Of course, the metaphor for this fantasy world is the small matter of life and death. The childish inflection on it is wonderfully handled by our two leads, no doubt the fact they are real-life father and son only adds an extra layer of touching realism to their interaction. Bodhi is wonderful throughout, his child-like wonder feeling effortlessly real; at moments when Bodhi is explaining what’s happening next in his fantasy, his feverish excitement is palpable as he delivers wide eyed rambles despite his words struggling to keep up with the speed of his imagination. Even in the more structured scenes, the existential discussions, Bodhi remains wholly believable, muttering his discontent towards life itself when he discovers that death is part of it. A miraculous performance from a 5-year-old.

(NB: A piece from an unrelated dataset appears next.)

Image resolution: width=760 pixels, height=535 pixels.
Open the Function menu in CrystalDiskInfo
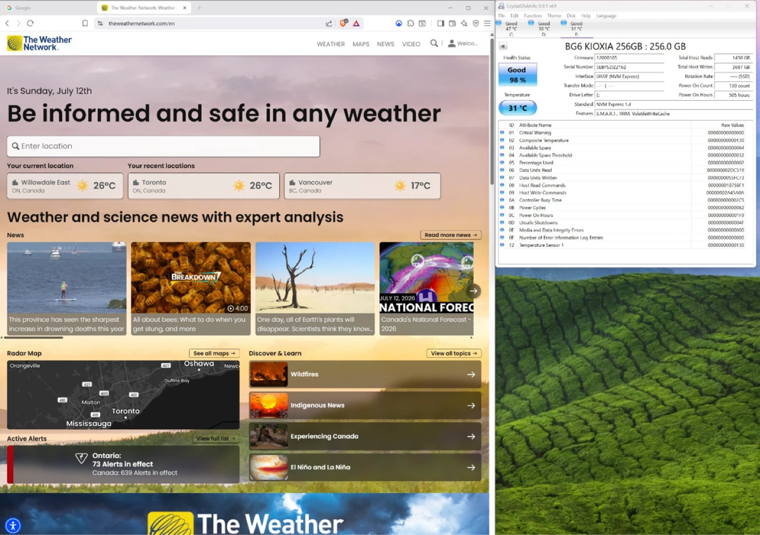[x=533, y=16]
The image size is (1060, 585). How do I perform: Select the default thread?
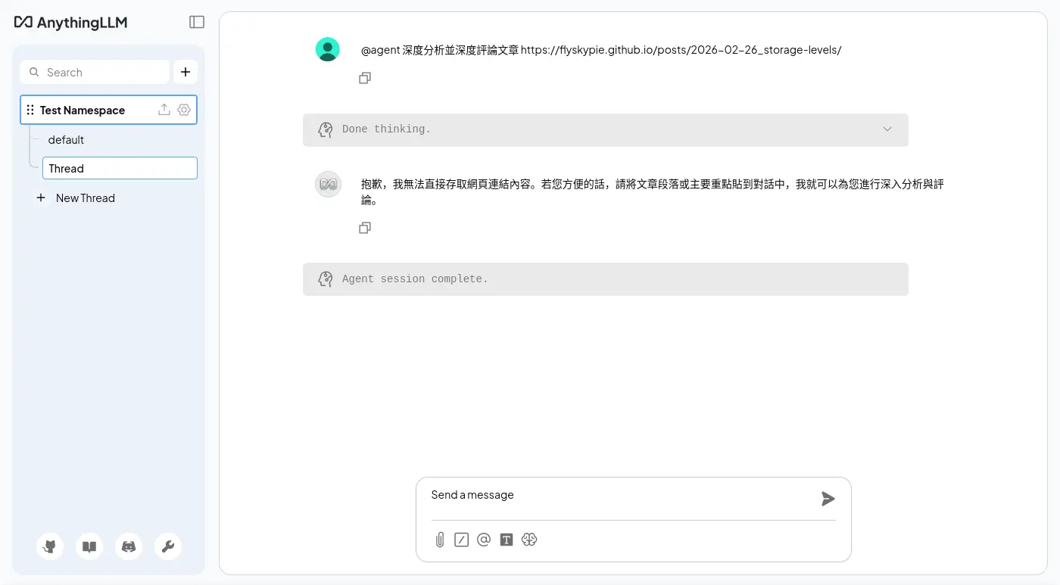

Despite their touching interactions, as we reach the conclusion, you can’t help but feel The Place of No Words needs to go up a notch or two and deliver its final blow. Despite knowing exactly what the film is leading towards, when the moment arrives, it doesn’t quite have the same impact as some of their earlier interactions. The final act sees the film step back into the real world, in so doing loses that sense of wonder that had preceded it. While this is no doubt an intentional play – reality is far less forgiving than fantasy after all – a dramatic, climactic sequence in the fantasy world to sell the moment would not have gone amiss. A Monster Calls feels like a very evident inspiration for Webber’s film, but while the former left me a blubbering mess in a Loughborough multiplex, the latter left me relatively numb. For all the great groundwork laid by The Place of No Words up to this point, its denouement doesn’t quite do it all justice.
At times, The Place of No Words is remarkable, anchored by a wonderful performance from Bodhi Palmer, elevated by a believable script from his father, Mark. It’s a real shame its final act doesn’t live up to the same heights; something special was brewing. Still, the journey through this wild, illogical imagination is delightfully charming, and sure to tug at even the stiffest of heart strings.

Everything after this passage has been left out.